**DATA**
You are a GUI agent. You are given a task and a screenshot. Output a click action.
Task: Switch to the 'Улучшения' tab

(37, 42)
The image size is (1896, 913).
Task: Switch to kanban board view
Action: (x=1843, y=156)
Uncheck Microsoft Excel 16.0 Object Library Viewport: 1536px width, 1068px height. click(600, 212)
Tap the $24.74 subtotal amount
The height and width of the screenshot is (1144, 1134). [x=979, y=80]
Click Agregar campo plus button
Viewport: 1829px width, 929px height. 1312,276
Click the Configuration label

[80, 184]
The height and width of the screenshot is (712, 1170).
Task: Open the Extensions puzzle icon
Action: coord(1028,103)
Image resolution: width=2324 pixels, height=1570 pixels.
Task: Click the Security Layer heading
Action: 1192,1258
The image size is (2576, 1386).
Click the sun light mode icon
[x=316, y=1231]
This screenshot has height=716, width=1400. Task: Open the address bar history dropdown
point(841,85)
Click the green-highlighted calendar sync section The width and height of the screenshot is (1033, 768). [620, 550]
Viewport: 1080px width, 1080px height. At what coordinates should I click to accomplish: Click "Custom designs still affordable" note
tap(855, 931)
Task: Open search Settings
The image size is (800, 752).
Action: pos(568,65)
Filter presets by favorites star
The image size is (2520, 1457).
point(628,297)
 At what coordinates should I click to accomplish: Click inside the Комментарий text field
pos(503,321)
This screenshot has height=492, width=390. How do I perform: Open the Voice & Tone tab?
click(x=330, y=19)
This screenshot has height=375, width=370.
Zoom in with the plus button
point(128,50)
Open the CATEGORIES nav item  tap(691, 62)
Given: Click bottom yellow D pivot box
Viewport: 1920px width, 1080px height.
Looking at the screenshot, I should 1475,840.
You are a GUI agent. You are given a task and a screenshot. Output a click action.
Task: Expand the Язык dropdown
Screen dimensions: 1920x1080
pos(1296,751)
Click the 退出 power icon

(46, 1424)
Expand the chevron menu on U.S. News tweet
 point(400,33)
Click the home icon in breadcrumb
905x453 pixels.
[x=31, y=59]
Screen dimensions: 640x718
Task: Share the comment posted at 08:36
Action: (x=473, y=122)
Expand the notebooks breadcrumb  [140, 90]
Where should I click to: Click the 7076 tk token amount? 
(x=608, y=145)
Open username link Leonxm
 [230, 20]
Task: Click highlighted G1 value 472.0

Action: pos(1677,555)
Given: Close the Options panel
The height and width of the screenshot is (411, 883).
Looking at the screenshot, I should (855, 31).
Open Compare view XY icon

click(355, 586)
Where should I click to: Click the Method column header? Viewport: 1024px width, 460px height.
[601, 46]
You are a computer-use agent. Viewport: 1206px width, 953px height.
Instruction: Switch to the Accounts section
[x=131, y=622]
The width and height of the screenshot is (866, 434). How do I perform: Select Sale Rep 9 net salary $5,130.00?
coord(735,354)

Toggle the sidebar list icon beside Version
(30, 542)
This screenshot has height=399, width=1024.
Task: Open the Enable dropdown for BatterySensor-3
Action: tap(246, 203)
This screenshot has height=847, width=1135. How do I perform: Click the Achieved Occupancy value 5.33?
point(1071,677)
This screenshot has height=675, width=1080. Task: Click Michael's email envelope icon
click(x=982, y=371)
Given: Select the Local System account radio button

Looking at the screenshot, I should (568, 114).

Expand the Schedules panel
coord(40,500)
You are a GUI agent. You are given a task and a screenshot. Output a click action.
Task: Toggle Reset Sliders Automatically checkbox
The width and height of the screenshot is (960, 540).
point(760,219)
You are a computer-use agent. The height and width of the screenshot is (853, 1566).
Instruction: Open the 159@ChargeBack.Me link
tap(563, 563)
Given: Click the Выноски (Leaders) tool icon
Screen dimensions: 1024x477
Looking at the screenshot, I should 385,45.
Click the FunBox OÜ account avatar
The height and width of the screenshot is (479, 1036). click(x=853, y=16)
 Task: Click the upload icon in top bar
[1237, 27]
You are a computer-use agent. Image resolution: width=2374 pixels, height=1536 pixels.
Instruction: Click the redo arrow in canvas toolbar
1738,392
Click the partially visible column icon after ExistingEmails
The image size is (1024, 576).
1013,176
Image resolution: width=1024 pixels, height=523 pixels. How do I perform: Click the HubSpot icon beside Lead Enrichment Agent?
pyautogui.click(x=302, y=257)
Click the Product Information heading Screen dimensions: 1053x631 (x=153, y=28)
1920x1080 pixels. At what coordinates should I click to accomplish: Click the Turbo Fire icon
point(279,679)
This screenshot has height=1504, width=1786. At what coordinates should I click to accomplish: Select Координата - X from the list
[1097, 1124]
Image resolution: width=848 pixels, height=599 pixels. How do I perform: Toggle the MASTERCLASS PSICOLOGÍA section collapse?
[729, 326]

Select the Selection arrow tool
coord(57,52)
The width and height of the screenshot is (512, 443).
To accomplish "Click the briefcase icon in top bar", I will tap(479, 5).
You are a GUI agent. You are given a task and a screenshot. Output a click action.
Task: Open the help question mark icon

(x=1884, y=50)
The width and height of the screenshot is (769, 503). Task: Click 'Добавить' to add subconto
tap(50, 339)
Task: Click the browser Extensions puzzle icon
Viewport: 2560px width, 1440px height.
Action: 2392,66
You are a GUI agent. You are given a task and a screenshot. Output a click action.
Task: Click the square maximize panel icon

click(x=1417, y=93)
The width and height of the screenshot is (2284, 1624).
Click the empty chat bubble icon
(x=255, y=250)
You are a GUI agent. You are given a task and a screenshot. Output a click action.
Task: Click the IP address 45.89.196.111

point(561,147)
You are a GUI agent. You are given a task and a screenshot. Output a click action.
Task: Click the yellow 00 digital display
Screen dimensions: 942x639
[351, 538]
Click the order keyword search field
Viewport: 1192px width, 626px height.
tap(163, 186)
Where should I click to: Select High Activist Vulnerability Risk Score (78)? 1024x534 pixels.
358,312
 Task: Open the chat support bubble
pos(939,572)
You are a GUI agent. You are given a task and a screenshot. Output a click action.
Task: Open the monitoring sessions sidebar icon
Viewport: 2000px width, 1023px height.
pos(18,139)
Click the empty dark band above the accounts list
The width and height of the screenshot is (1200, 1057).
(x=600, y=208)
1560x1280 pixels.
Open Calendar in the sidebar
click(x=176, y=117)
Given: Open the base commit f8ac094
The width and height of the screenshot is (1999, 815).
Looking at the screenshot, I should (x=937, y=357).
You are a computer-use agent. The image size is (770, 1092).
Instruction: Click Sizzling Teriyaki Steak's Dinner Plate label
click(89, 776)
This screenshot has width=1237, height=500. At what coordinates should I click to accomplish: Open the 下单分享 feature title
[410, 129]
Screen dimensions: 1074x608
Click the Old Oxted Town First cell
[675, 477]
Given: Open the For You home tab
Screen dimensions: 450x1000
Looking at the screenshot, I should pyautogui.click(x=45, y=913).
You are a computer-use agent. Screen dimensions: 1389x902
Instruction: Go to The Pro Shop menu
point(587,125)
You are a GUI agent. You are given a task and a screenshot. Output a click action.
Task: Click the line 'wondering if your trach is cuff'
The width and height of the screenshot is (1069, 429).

**WORK TO DO**
Copy out the data above word for word, from the first line to the last, with no changes.

**RESPONSE TO THE TASK**
You are a GUI agent. You are given a task and a screenshot. Output a click action.
Task: Switch to the 'Улучшения' tab

(37, 42)
The image size is (1896, 913).
Task: Switch to kanban board view
Action: (x=1843, y=156)
Uncheck Microsoft Excel 16.0 Object Library Viewport: 1536px width, 1068px height. click(600, 212)
Tap the $24.74 subtotal amount
The height and width of the screenshot is (1144, 1134). [x=979, y=80]
Click Agregar campo plus button
Viewport: 1829px width, 929px height. 1312,276
Click the Configuration label

[80, 184]
The height and width of the screenshot is (712, 1170).
Task: Open the Extensions puzzle icon
Action: coord(1028,103)
Image resolution: width=2324 pixels, height=1570 pixels.
Task: Click the Security Layer heading
Action: 1192,1258
The image size is (2576, 1386).
Click the sun light mode icon
[x=316, y=1231]
This screenshot has height=716, width=1400. Task: Open the address bar history dropdown
point(841,85)
Click the green-highlighted calendar sync section The width and height of the screenshot is (1033, 768). [620, 550]
Viewport: 1080px width, 1080px height. At what coordinates should I click to accomplish: Click "Custom designs still affordable" note
tap(855, 931)
Task: Open search Settings
The image size is (800, 752).
Action: pos(568,65)
Filter presets by favorites star
The image size is (2520, 1457).
point(628,297)
 At what coordinates should I click to accomplish: Click inside the Комментарий text field
pos(503,321)
This screenshot has height=492, width=390. How do I perform: Open the Voice & Tone tab?
click(x=330, y=19)
This screenshot has height=375, width=370.
Zoom in with the plus button
point(128,50)
Open the CATEGORIES nav item  tap(691, 62)
Given: Click bottom yellow D pivot box
Viewport: 1920px width, 1080px height.
Looking at the screenshot, I should 1475,840.
You are a GUI agent. You are given a task and a screenshot. Output a click action.
Task: Expand the Язык dropdown
Screen dimensions: 1920x1080
pos(1296,751)
Click the 退出 power icon

(46, 1424)
Expand the chevron menu on U.S. News tweet
 point(400,33)
Click the home icon in breadcrumb
905x453 pixels.
[x=31, y=59]
Screen dimensions: 640x718
Task: Share the comment posted at 08:36
Action: (x=473, y=122)
Expand the notebooks breadcrumb  [140, 90]
Where should I click to: Click the 7076 tk token amount? 
(x=608, y=145)
Open username link Leonxm
 [230, 20]
Task: Click highlighted G1 value 472.0

Action: pos(1677,555)
Given: Close the Options panel
The height and width of the screenshot is (411, 883).
Looking at the screenshot, I should (855, 31).
Open Compare view XY icon

click(355, 586)
Where should I click to: Click the Method column header? Viewport: 1024px width, 460px height.
[601, 46]
You are a computer-use agent. Viewport: 1206px width, 953px height.
Instruction: Switch to the Accounts section
[x=131, y=622]
The width and height of the screenshot is (866, 434). How do I perform: Select Sale Rep 9 net salary $5,130.00?
coord(735,354)

Toggle the sidebar list icon beside Version
(30, 542)
This screenshot has height=399, width=1024.
Task: Open the Enable dropdown for BatterySensor-3
Action: tap(246, 203)
This screenshot has height=847, width=1135. How do I perform: Click the Achieved Occupancy value 5.33?
point(1071,677)
This screenshot has height=675, width=1080. Task: Click Michael's email envelope icon
click(x=982, y=371)
Given: Select the Local System account radio button

Looking at the screenshot, I should (568, 114).

Expand the Schedules panel
coord(40,500)
You are a GUI agent. You are given a task and a screenshot. Output a click action.
Task: Toggle Reset Sliders Automatically checkbox
The width and height of the screenshot is (960, 540).
point(760,219)
You are a computer-use agent. The height and width of the screenshot is (853, 1566).
Instruction: Open the 159@ChargeBack.Me link
tap(563, 563)
Given: Click the Выноски (Leaders) tool icon
Screen dimensions: 1024x477
Looking at the screenshot, I should 385,45.
Click the FunBox OÜ account avatar
The height and width of the screenshot is (479, 1036). click(x=853, y=16)
 Task: Click the upload icon in top bar
[1237, 27]
You are a computer-use agent. Image resolution: width=2374 pixels, height=1536 pixels.
Instruction: Click the redo arrow in canvas toolbar
1738,392
Click the partially visible column icon after ExistingEmails
The image size is (1024, 576).
1013,176
Image resolution: width=1024 pixels, height=523 pixels. How do I perform: Click the HubSpot icon beside Lead Enrichment Agent?
pyautogui.click(x=302, y=257)
Click the Product Information heading Screen dimensions: 1053x631 (x=153, y=28)
1920x1080 pixels. At what coordinates should I click to accomplish: Click the Turbo Fire icon
point(279,679)
This screenshot has height=1504, width=1786. At what coordinates should I click to accomplish: Select Координата - X from the list
[1097, 1124]
Image resolution: width=848 pixels, height=599 pixels. How do I perform: Toggle the MASTERCLASS PSICOLOGÍA section collapse?
[729, 326]

Select the Selection arrow tool
coord(57,52)
The width and height of the screenshot is (512, 443).
To accomplish "Click the briefcase icon in top bar", I will tap(479, 5).
You are a GUI agent. You are given a task and a screenshot. Output a click action.
Task: Open the help question mark icon

(x=1884, y=50)
The width and height of the screenshot is (769, 503). Task: Click 'Добавить' to add subconto
tap(50, 339)
Task: Click the browser Extensions puzzle icon
Viewport: 2560px width, 1440px height.
Action: 2392,66
You are a GUI agent. You are given a task and a screenshot. Output a click action.
Task: Click the square maximize panel icon

click(x=1417, y=93)
The width and height of the screenshot is (2284, 1624).
Click the empty chat bubble icon
(x=255, y=250)
You are a GUI agent. You are given a task and a screenshot. Output a click action.
Task: Click the IP address 45.89.196.111

point(561,147)
You are a GUI agent. You are given a task and a screenshot. Output a click action.
Task: Click the yellow 00 digital display
Screen dimensions: 942x639
[351, 538]
Click the order keyword search field
Viewport: 1192px width, 626px height.
tap(163, 186)
Where should I click to: Select High Activist Vulnerability Risk Score (78)? 1024x534 pixels.
358,312
 Task: Open the chat support bubble
pos(939,572)
You are a GUI agent. You are given a task and a screenshot. Output a click action.
Task: Open the monitoring sessions sidebar icon
Viewport: 2000px width, 1023px height.
pos(18,139)
Click the empty dark band above the accounts list
The width and height of the screenshot is (1200, 1057).
(x=600, y=208)
1560x1280 pixels.
Open Calendar in the sidebar
click(x=176, y=117)
Given: Open the base commit f8ac094
The width and height of the screenshot is (1999, 815).
Looking at the screenshot, I should (x=937, y=357).
You are a computer-use agent. The image size is (770, 1092).
Instruction: Click Sizzling Teriyaki Steak's Dinner Plate label
click(89, 776)
This screenshot has width=1237, height=500. At what coordinates should I click to accomplish: Open the 下单分享 feature title
[410, 129]
Screen dimensions: 1074x608
Click the Old Oxted Town First cell
[675, 477]
Given: Open the For You home tab
Screen dimensions: 450x1000
Looking at the screenshot, I should pyautogui.click(x=45, y=913).
You are a computer-use agent. Screen dimensions: 1389x902
Instruction: Go to The Pro Shop menu
point(587,125)
You are a GUI agent. You are given a task and a screenshot. Output a click action.
Task: Click the line 'wondering if your trach is cuff'
The width and height of the screenshot is (1069, 429).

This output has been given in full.